Photo submitted by Steve Haney
This is the U-13 team of players from Cashmere and Leavenworth who won the Mukilteo Turkey Shoot tourney last week. The team has been coached by Laura Zamudio for the past three years, but Zamudio stepped aside temporarily to let two high-schoolers complete their community service requirements for graduation.
Eighth-graders bring home title

Sebastian Moraga
Staff writer

A team of Cashmere preteen boys had a remarkable season, shining on soccer fields across the state, even winning a renowned soccer trophy in Mukilteo.

The team, which is also coached by Cashmere's Micah Haney and Trey Evans, participated in the Wenatchee Youth Soccer Rec League and finished with a record of eight wins, one loss and one tie. The team followed that with a second place finish in the Apple Cup tournament, which includes select teams from across Washington.

Steve Haney, Micah's father and a CHS coach himself, said that after the Apple Cup tournament, the team decided to travel to Mukilteo.

"This is a large tournament and a completely new experience for these young boys," Steve wrote in an email. "Another experience was playing on turf fields."

The team adapted quickly, Steve wrote, winning its first match 10-0.

The second match proved a different sort of challenge. The Cashmere team, sponsored by Jerry's Auto, had before it a team that had won the tournament the last three years and had not lost a game in that span.

Twenty minutes into the contest, the Cashmere boys trailed 2-0, Steve wrote, adding that team parent and former coach Laura Zamudio refused to believe the game might be over.

"You just watch," Haney recalled Zamudio saying. "They are going to get mad and come back and win the match.'" Cashmere outscored its opponent 7-1 the rest of the way.

The boys from Cashmere continued to win, Haney wrote and advanced to the finals against a team from the host city, the Navy SEALs of Mukilteo. Cashmere won that match 3-0.

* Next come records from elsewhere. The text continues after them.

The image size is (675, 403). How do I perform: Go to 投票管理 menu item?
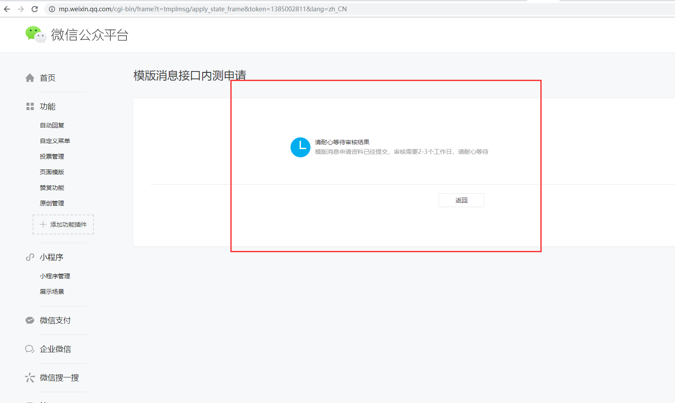pos(52,156)
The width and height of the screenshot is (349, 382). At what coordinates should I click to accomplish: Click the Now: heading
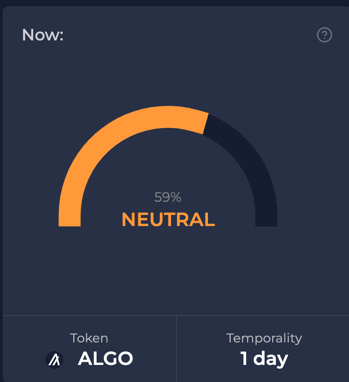43,35
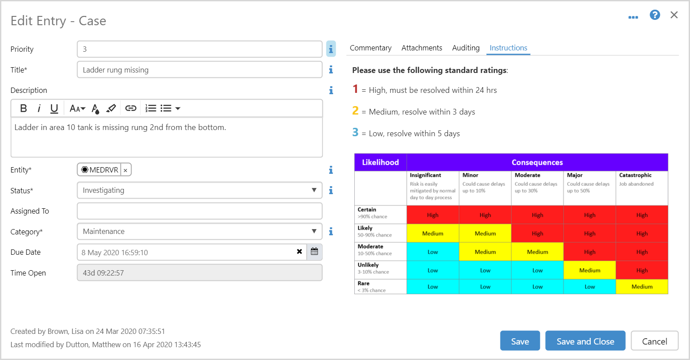Click the Save and Close button

pos(585,341)
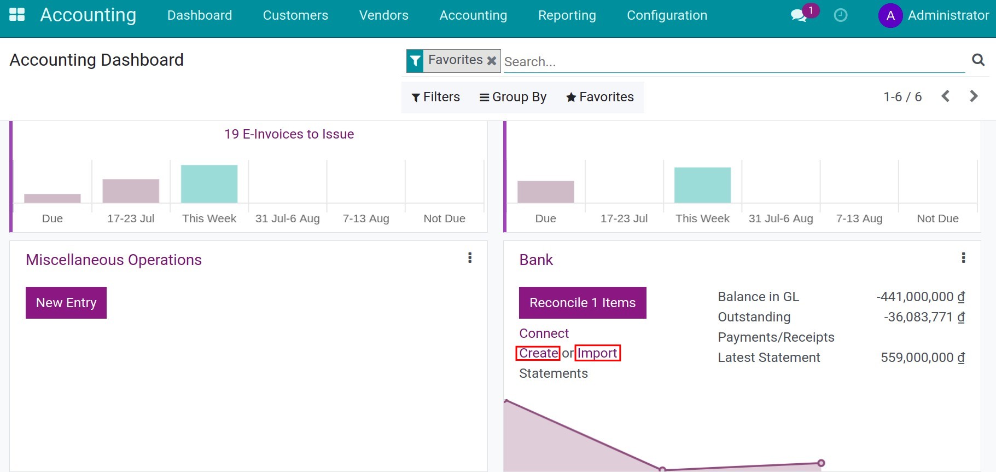Click the 19 E-Invoices to Issue link
The image size is (996, 472).
pyautogui.click(x=289, y=134)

"The SEALs played a strong defense and kept a very skilled and quick player on top," Steve wrote. "We locked that player out of the game and ended up winning the final match."

The Cashmere team that won the tournament was in fact a mixture of two teams, one from Cashmere and a team from Leavenworth that was the only team to beat Cashmere during the regular season.

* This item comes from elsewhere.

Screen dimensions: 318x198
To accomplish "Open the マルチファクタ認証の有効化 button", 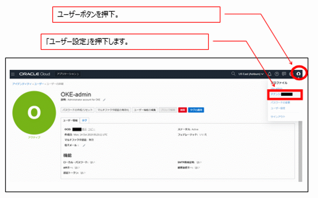I will click(x=113, y=110).
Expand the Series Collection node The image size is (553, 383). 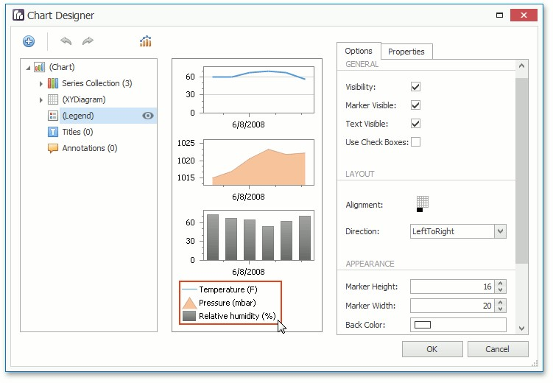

"The boys are excited to go back next year and defend their title," Steve wrote. "Thanks to the Cashmere and Leavenworth communities for offering these opportunities to play a sport that these kids love."

Eleven of the 16 boys hail from Cashmere and five from Leavenworth, Zamudio said.

"They were calling themselves 'Family United,' because they were two rival teams that came together to win a championship," Zamudio said. "It was really cool for me because I coached the boys for three years. This year, I stepped back to let the two high school boys who needed community service credits to take over."

The players are a good group of boys who did not struggle at all to play together, Zamudio added

"You would have thought they had been playing together for years," she said. "The five Leavenworth boys were very excited."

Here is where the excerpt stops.